Stored data entries:
*** Begin section ***

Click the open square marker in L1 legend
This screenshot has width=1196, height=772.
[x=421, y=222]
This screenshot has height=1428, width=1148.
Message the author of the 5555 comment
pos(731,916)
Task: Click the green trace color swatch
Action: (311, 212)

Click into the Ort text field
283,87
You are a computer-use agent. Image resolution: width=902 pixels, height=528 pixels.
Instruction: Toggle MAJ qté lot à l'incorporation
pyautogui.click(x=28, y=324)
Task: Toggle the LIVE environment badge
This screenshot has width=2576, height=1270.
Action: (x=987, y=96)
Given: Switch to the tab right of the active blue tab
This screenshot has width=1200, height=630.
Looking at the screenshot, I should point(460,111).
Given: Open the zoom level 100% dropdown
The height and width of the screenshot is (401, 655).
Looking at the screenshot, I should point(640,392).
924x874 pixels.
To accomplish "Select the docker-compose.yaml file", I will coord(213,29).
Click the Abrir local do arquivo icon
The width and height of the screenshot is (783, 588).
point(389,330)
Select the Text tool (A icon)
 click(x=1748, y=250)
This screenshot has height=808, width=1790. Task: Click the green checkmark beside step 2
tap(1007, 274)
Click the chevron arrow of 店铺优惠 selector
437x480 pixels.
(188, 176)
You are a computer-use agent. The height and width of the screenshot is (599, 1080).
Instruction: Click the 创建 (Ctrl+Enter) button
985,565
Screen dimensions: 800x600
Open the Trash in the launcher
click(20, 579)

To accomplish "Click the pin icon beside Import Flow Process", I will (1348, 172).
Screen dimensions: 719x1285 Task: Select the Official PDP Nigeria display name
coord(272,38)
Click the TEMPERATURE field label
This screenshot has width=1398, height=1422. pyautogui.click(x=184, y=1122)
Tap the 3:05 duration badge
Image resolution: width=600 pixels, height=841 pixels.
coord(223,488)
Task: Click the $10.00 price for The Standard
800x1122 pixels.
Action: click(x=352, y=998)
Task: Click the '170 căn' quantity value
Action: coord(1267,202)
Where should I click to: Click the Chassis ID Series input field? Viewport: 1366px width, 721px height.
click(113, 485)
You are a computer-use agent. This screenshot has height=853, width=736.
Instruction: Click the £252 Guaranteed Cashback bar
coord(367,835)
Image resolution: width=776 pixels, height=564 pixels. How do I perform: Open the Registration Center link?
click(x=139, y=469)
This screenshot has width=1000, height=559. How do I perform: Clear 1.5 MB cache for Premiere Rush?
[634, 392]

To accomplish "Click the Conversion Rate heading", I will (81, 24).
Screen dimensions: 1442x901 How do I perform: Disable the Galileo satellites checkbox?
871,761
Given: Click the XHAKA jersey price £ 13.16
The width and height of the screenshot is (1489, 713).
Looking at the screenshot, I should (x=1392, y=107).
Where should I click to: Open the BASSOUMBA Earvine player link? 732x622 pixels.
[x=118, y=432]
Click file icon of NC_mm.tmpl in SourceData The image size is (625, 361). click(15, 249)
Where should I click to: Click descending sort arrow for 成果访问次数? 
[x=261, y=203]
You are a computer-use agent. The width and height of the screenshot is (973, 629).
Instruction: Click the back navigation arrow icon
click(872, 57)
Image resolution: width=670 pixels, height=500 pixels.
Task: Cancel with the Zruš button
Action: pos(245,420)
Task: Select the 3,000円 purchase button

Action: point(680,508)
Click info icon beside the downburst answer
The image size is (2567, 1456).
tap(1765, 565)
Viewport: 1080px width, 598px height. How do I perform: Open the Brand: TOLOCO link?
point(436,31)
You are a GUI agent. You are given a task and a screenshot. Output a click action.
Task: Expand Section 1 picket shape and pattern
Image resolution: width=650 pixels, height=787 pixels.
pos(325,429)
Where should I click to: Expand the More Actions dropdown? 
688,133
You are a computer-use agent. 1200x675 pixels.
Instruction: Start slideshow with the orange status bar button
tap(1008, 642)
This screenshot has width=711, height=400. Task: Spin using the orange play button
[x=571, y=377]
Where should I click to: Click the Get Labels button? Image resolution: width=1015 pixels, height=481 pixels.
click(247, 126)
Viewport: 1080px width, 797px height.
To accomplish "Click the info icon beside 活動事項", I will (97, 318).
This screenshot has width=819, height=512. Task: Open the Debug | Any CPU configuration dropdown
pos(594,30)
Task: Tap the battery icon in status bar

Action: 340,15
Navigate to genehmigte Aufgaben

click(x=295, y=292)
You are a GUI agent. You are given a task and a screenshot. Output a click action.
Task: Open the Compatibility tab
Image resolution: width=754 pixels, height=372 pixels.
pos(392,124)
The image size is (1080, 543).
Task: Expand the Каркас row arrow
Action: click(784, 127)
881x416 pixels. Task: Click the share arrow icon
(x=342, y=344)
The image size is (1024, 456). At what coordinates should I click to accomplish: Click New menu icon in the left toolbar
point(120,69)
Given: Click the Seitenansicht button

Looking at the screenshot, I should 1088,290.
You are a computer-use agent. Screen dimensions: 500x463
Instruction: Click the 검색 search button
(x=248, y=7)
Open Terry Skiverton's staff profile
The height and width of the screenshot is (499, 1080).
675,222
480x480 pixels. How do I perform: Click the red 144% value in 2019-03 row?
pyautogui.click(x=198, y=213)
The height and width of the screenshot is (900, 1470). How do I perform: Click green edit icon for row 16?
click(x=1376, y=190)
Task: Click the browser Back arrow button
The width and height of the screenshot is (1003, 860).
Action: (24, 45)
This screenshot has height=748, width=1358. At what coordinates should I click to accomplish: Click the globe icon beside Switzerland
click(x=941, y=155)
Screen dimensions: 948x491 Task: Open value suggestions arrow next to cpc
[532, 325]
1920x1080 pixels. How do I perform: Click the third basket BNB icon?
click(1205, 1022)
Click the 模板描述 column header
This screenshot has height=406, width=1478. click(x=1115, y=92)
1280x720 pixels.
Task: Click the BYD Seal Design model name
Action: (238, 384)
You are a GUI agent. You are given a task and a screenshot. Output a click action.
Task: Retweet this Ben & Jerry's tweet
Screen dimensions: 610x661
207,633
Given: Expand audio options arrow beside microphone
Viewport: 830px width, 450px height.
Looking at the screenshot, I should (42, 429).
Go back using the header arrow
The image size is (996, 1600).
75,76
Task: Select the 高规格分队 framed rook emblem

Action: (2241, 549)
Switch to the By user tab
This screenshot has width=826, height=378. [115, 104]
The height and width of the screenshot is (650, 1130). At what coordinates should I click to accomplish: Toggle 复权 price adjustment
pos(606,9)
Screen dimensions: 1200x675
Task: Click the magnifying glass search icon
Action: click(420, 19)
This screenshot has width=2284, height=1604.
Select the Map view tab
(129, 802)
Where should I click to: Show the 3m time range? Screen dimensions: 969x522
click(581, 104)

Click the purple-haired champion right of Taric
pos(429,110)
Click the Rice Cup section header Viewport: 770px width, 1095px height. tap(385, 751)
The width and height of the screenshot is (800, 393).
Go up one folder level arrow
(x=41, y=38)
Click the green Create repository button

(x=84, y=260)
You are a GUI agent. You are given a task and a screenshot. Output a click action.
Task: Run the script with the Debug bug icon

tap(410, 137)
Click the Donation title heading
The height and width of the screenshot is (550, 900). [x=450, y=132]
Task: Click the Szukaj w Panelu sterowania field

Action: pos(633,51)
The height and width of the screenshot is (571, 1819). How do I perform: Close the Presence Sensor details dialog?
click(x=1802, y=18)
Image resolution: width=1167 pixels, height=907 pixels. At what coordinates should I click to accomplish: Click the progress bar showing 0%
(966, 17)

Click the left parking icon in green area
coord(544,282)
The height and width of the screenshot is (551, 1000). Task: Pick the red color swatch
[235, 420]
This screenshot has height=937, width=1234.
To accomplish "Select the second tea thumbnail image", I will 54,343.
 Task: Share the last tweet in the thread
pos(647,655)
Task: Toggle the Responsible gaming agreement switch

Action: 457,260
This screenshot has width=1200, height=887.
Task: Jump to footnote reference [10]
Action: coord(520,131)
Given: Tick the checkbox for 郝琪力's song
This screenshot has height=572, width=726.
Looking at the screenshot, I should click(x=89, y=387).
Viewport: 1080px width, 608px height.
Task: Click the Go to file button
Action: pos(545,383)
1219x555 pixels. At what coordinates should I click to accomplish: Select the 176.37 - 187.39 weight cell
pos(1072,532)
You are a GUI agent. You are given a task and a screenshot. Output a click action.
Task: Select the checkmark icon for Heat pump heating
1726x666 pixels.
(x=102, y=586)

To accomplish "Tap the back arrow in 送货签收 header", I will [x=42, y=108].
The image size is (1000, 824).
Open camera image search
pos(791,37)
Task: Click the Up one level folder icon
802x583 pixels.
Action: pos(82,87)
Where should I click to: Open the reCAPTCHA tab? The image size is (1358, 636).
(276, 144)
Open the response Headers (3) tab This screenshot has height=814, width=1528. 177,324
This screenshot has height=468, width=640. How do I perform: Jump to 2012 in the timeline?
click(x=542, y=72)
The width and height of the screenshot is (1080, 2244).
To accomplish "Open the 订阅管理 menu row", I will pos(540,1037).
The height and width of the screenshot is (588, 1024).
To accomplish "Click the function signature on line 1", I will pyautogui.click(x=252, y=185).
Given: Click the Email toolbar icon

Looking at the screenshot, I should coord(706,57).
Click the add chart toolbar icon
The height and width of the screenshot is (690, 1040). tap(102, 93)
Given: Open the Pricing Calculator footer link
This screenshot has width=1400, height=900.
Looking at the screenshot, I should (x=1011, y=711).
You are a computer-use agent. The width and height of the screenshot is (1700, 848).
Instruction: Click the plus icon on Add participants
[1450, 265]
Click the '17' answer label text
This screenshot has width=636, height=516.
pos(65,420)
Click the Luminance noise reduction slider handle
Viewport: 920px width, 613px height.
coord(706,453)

*** End section ***

Task directions -
Each line above that contains "badge" counts once; report the total of such lines and nothing more.

Response below -
2